Midshipman First Class Michael R. Olmstead, the first U.S. Naval Academy student to be court martialed since 1922, was found guilty of involuntary manslaughter today in the car accident death of his Academy roommate and closest friend.

Olmstead, a shy 21-year-old senior, stood at attention, his hands clenched at his sides, as Capt. Neuland Collier delivered the verdict in a makeshift courtroom here draped in green felt.

"It is my duty as president of the court," Collier read in clipped tones, "to inform you that the court . . . finds you guilty of the charge in the specification."

With those words, Olmstead's face drained of color and his shoulders slumped. His parents, seated behind him, had tears in their eyes. Their son, who had dreamed of a naval career since kindergarten, now faces possible expulsion.

Olmstead was accused of drinking, driving and recklessly causing the death of his friend, Midshipman Scott Thomas, who was 20 at the time of the accident last May 11. The two were returning from a night on the town and just crossed Dorsey Creek Bridge on Academy grounds when Olmstead's Porsche sports car veered off the road and slammed into a tree. Thomas was thrown to his death.

Tonight, moments after the verdict, Olmstead stood somber and mute as his attorney, Lt. Cmdr. John Holt, read a statement to the press for his young client.

"Today my first thoughts are with the family of midshipman Scott Thomas. Scott was my closest friend at the Naval Academy. I am very sorry he was killed . . .," Holt read.

"This case involves a tragic car accident. Abuse of alcohol was involved . . . I hope others, particularly midshipmen who have followed my case, may have learned something from my personal tragedy and can avoid a similar accident."

Olmstead must return to the same courtroom Monday to face sentencing by the six officers who found him guilty. The maximum penalty, along with expulsion, would include forfeiture of all pay and benefits and three years in prison.

"We will have to leave ourselves to the mercy of the court," Olmstead's father, Leroy, said as the family left the Academy's darkened grounds, emptied by the midshipmen's spring break.

Despite the possible penalties, Olmstead, who has kept up with his classes here and is within months of graduation, said in his statement, "I maintain my desire to graduate from the Naval Academy and become a Naval officer."

Although it is possible for the jurors to allow him to remain at the Academy, legal observers said that would be an unusual decision because most servicemen found guilty of a serious offense are discharged.

For the past two weeks, Olmstead has watched as the prosecutor, Lt.
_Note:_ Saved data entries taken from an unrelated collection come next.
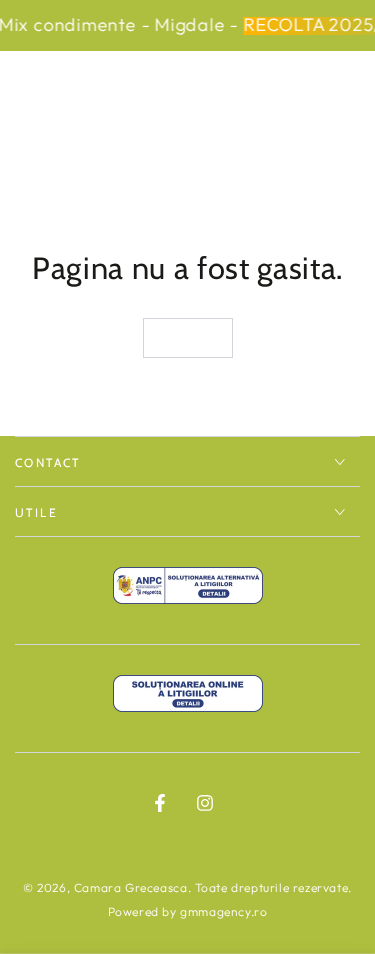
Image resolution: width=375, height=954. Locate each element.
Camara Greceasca (131, 887)
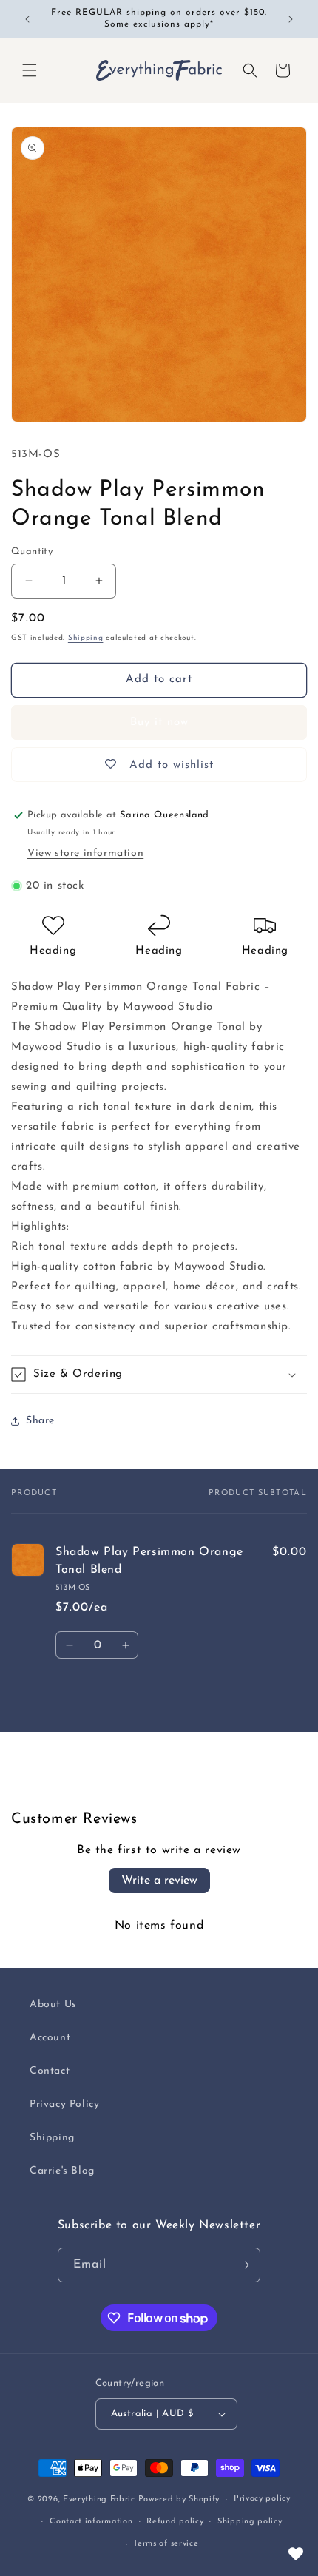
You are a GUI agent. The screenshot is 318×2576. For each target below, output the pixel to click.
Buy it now (159, 722)
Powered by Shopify (179, 2499)
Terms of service (165, 2544)
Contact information (91, 2522)
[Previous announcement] (27, 19)
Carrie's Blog (62, 2171)
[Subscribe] (243, 2265)
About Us (53, 2004)
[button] (29, 70)
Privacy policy (262, 2499)
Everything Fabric (99, 2499)
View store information (85, 853)
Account (50, 2037)
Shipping (86, 638)
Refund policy (174, 2522)
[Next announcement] (290, 19)
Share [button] (40, 1420)
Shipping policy (250, 2522)
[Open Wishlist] (296, 2554)
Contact (50, 2071)
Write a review (159, 1881)
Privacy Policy (64, 2104)
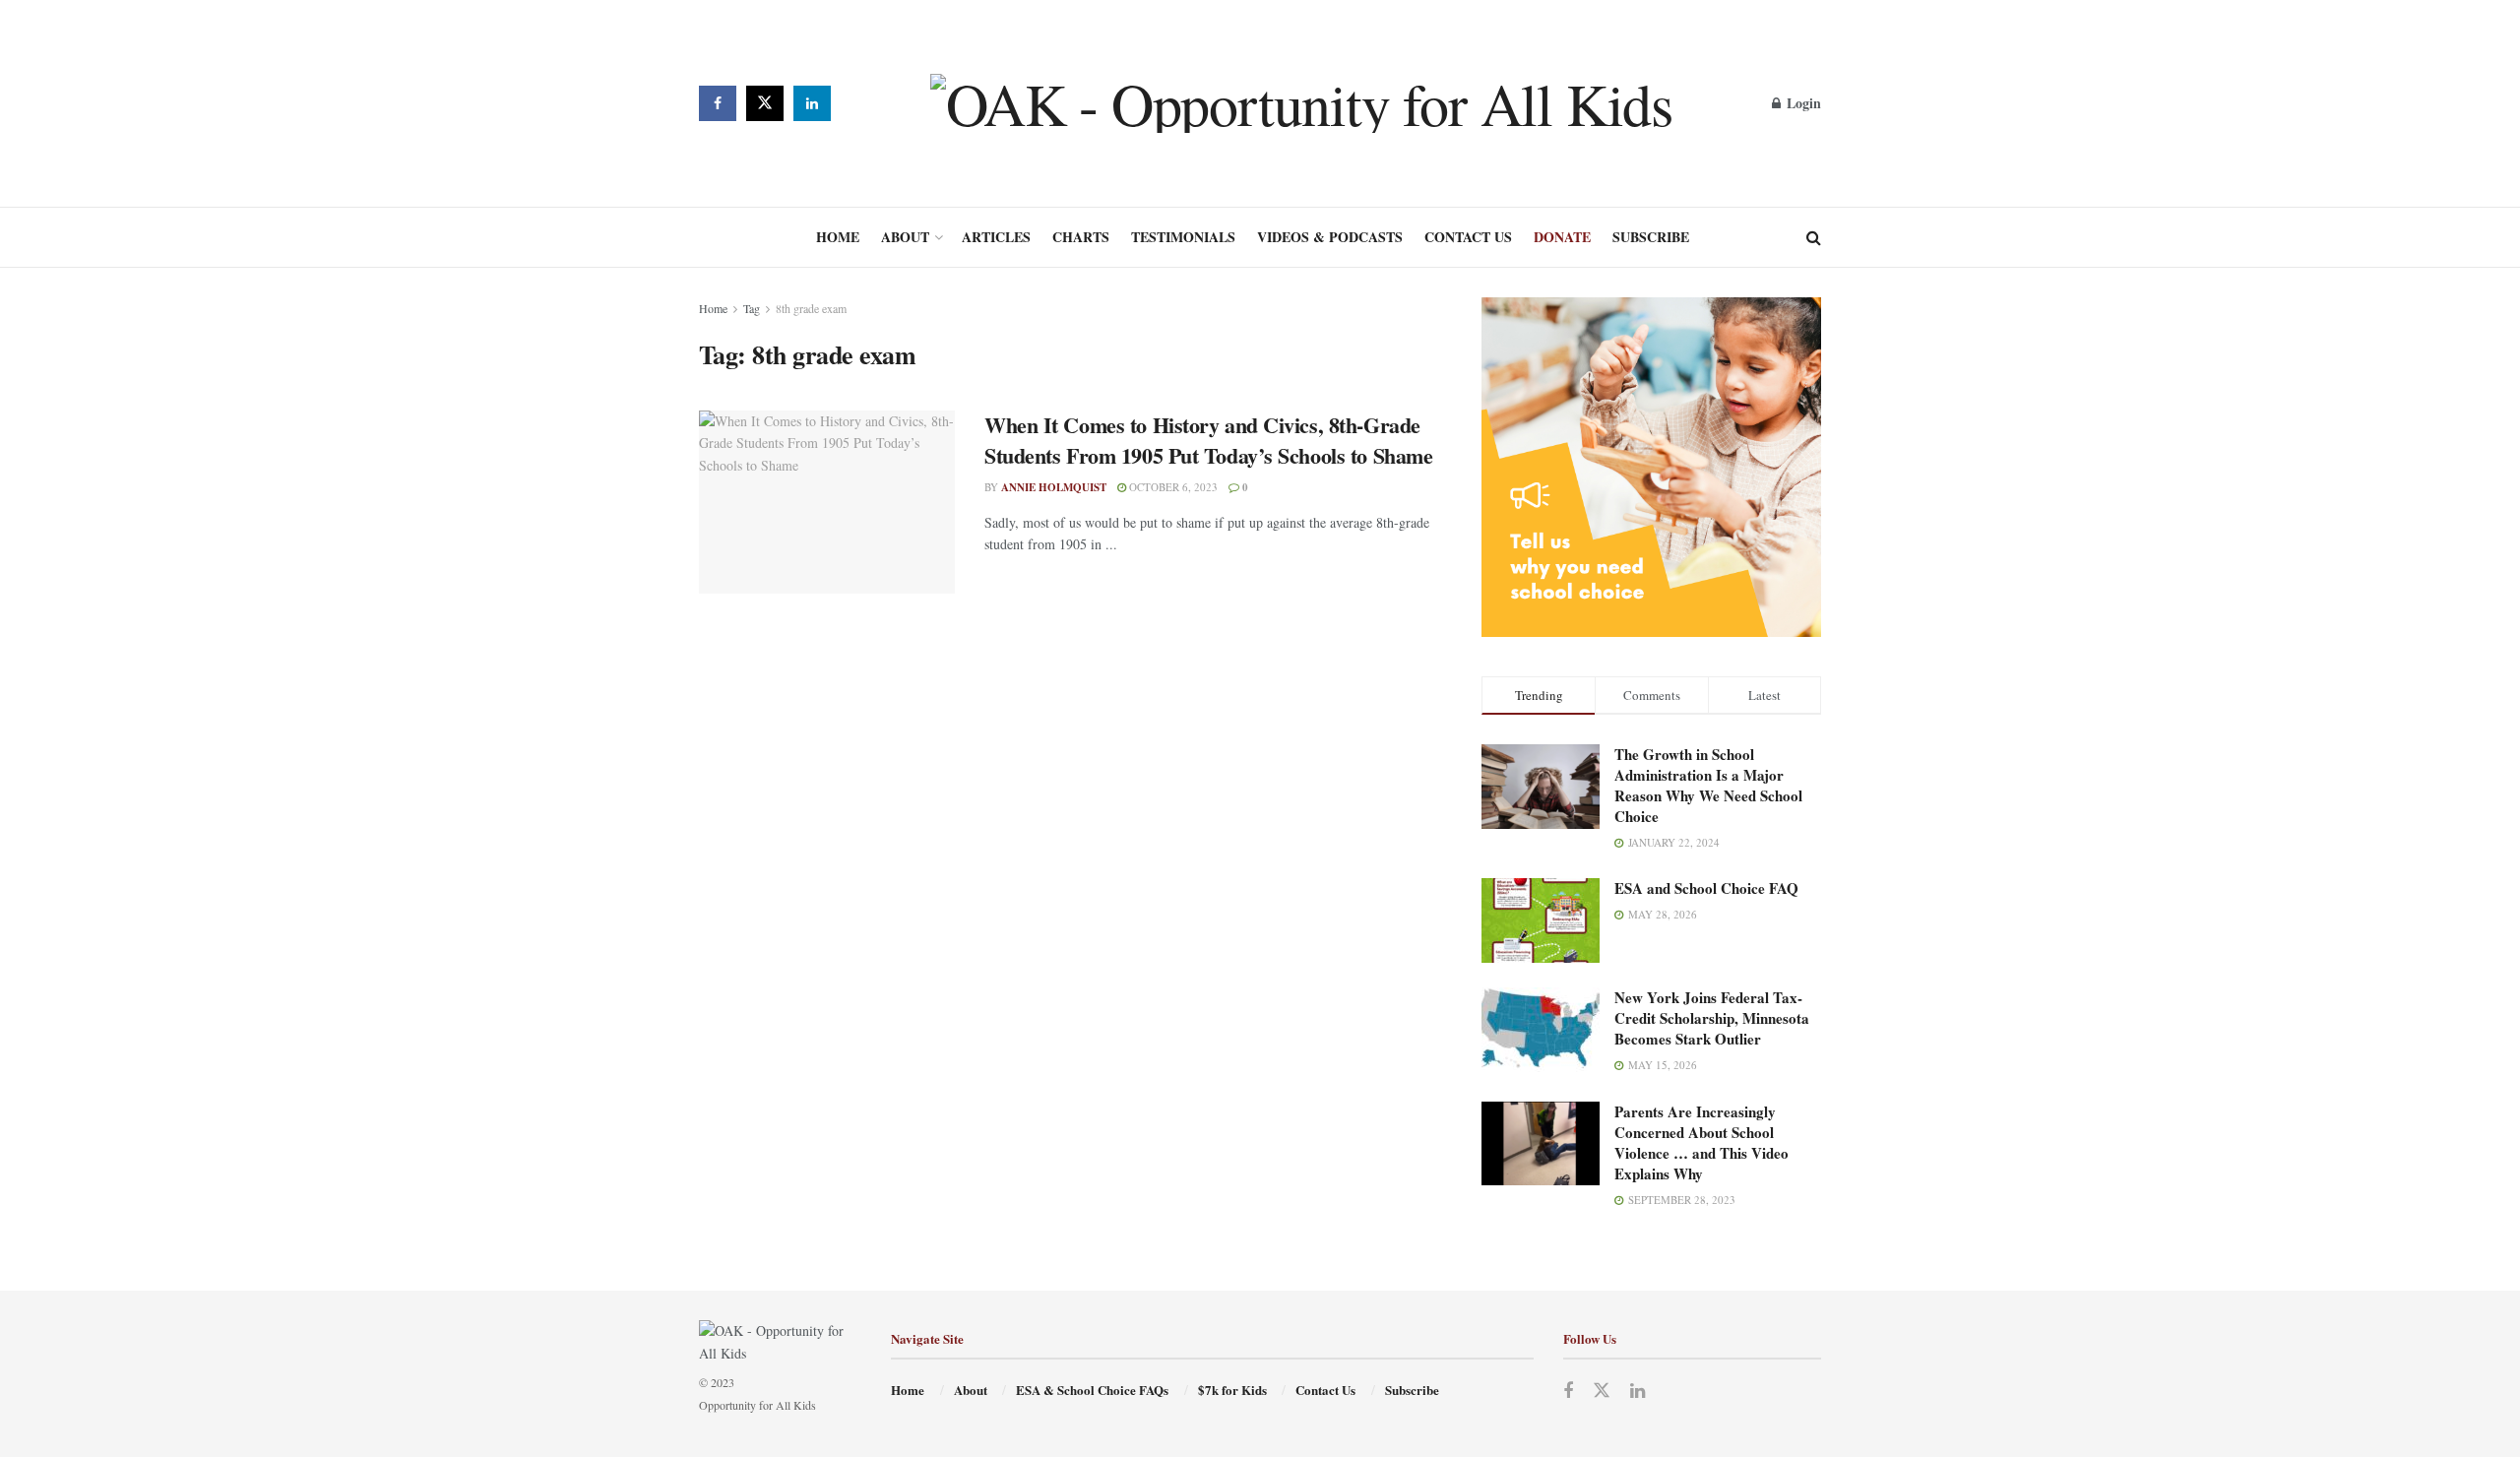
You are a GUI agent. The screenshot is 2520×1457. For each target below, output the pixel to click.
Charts (1080, 236)
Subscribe (1650, 236)
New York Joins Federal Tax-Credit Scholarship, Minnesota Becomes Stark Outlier (1711, 1017)
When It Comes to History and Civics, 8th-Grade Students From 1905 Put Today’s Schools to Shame (1208, 440)
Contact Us (1468, 236)
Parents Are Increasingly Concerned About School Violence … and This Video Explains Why (1701, 1142)
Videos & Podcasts (1330, 236)
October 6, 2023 (1172, 486)
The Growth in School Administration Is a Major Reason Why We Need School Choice (1708, 785)
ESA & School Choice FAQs (1092, 1389)
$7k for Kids (1232, 1389)
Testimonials (1183, 236)
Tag (751, 308)
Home (837, 236)
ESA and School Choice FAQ (1706, 888)
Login (1802, 103)
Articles (996, 236)
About (905, 236)
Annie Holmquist (1053, 487)
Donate (1562, 236)
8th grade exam (811, 308)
David Acton, asked the jury to find him guilty of gross negligence. Acton asserted that Olmstead was intoxicated, insisted upon driving and did so at speeds so high that he could not have negotiated the curving road even if he was "stone, cold sober."

The defense pinned its hopes on raising a doubt in the jurors' minds about who was actually driving.

Olmstead's attorney Holt contended that no one -- not even his client, who was lapsing in and out of an alcohol-induced blackout -- could say with certainty who was behind the wheel. There were no witnesses to the accident. Furthermore, Holt argued that the smash-up was purely and simply an accident at an "inherently dangerous" intersection.

As the two sides battled, Olmstead became an unlikely and reticent celebrity here, a piece of history in this enclave of granite tradition. It has been 58 years since a midshipman was court martialed, and in that 1922 case the charge was hazing a plebe. The defendant was found guilty, but the verdict was later reversed.

Olmstead, too, has a right to appeal, first to the academy's superintendent, Vice Adm. William Lawrence, and then on through the military appeals courts.

Tonight, in his statement, Olmstead had only glowing words for Lawrence and the academy. "I have had an excellent first semester this year," his statement said, "and continue to make plans for a career in the service of the Navy.